Однажды утром он упал. Она не могла поднять его: он лежал в пижаме на их красивом ламинате экзотического дерева, она стояла перед ним на коленях, и оба ревели. В конце концов ей пришлось через балкон позвать на помощь соседку. Соседка, молодая русская женщина, действовала решительно, ловко, но, как только они из последних сил дотащили Томаша до постели и уложили его, она кинулась на шею Эстер и тоже расплакалась. Эстер даже утешала ее. С тех пор Томаш уже не вставал. Они стали пользоваться пластиковой уткой и бумажными подстилками.

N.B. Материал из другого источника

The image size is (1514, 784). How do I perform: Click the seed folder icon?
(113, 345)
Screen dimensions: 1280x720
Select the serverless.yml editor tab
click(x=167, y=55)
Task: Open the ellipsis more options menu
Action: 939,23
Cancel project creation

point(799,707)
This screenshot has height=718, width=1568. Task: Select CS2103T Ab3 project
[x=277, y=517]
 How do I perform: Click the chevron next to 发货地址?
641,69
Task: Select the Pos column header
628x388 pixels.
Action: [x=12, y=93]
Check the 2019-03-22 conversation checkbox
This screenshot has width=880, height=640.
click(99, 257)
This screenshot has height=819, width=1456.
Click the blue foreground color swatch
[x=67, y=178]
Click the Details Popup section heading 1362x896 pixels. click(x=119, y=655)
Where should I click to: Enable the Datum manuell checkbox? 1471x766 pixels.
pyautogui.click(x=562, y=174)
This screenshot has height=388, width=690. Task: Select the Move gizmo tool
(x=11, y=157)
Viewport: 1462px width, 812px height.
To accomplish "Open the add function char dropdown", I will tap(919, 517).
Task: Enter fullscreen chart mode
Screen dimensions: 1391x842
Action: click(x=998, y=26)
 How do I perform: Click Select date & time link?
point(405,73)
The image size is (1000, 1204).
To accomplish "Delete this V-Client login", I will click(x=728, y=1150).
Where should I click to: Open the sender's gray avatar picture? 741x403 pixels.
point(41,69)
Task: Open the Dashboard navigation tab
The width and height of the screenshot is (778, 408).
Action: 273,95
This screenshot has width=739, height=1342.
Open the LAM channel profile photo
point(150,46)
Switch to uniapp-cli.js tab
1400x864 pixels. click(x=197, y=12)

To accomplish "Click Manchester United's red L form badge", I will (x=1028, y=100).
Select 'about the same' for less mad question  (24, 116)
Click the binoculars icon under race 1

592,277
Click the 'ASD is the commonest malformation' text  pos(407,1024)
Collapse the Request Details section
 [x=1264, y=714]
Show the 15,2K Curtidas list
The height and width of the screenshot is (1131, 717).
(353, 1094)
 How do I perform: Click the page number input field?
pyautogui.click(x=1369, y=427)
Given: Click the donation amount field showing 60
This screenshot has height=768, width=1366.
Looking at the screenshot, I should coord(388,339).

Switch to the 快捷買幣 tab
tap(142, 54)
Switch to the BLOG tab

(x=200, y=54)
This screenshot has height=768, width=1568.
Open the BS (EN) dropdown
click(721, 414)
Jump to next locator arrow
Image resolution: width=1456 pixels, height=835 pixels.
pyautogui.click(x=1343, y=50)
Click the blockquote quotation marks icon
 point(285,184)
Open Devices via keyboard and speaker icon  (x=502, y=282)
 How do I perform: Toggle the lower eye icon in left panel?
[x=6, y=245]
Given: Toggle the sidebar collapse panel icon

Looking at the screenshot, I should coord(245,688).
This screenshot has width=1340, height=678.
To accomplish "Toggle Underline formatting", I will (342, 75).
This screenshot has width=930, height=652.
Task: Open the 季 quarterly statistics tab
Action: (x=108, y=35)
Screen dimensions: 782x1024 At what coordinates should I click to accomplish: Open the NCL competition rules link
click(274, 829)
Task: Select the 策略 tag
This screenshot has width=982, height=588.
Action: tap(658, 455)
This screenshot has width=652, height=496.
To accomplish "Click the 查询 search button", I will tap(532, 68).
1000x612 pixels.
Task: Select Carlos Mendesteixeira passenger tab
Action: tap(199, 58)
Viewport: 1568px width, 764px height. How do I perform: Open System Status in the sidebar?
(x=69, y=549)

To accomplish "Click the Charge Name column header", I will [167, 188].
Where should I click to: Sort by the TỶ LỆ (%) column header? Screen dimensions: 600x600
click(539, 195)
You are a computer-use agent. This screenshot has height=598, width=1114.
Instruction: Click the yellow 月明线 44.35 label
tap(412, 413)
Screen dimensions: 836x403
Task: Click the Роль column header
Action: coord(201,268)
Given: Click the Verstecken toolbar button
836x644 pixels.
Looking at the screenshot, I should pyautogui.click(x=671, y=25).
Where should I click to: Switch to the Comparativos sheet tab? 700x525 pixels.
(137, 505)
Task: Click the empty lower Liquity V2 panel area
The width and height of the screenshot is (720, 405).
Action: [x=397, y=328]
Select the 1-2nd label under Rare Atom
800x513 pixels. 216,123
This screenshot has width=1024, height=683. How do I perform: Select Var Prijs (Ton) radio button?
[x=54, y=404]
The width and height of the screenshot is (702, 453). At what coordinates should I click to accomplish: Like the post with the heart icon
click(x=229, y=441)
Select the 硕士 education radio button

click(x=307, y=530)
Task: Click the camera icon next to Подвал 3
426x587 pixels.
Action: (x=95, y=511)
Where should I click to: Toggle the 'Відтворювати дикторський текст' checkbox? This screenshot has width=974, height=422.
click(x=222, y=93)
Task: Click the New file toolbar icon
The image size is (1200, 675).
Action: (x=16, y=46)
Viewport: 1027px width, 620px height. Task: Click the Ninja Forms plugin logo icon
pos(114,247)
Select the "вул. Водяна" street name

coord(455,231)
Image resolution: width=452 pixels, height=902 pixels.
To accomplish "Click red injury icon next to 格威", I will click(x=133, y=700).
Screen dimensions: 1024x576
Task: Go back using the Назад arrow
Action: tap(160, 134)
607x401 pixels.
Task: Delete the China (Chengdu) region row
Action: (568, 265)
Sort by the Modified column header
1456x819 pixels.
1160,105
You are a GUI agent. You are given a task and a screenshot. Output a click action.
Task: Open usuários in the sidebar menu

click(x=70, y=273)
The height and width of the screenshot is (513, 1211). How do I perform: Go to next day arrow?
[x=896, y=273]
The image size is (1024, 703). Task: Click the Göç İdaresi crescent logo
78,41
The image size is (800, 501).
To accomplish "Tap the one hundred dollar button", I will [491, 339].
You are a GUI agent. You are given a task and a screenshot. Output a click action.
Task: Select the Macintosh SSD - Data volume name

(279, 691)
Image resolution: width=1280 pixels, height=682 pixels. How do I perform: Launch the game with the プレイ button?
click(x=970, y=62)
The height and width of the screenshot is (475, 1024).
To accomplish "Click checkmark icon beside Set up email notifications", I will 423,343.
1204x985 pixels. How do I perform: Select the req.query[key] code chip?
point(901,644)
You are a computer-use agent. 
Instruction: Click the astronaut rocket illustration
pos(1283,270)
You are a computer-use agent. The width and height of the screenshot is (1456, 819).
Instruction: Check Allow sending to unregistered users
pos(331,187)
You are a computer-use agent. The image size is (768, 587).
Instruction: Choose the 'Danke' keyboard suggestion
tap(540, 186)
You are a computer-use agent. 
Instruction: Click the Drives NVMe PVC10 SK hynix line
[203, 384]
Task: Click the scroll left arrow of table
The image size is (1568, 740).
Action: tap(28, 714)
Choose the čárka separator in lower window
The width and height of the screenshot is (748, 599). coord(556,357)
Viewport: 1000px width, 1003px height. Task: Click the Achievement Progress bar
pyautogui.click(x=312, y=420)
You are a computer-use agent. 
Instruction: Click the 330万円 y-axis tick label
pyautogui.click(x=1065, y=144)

Эстер переходит на противоположный тротуар и непривычно медленно, словно пытаясь обрести утраченное самообладание (у нее есть еще время, Иогана явится только через три четверти часа), идет мимо гимназии и заправочной станции к дому. Когда Томаш заправлялся, Эстер всегда оставалась в машине, но, как только он вешал шланг на место, она обычно выходила из машины и брала его под руку — ей нравилось вместе с ним идти расплачиваться у кассы (шутя, он жаловался, что из-за ее каприза он должен запирать машину). На ступенях, которые отделяют Эстер от застекленной входной двери, Томаш неожиданно оживает в ее памяти: он моет лобовое стекло автомобиля и улыбается ей.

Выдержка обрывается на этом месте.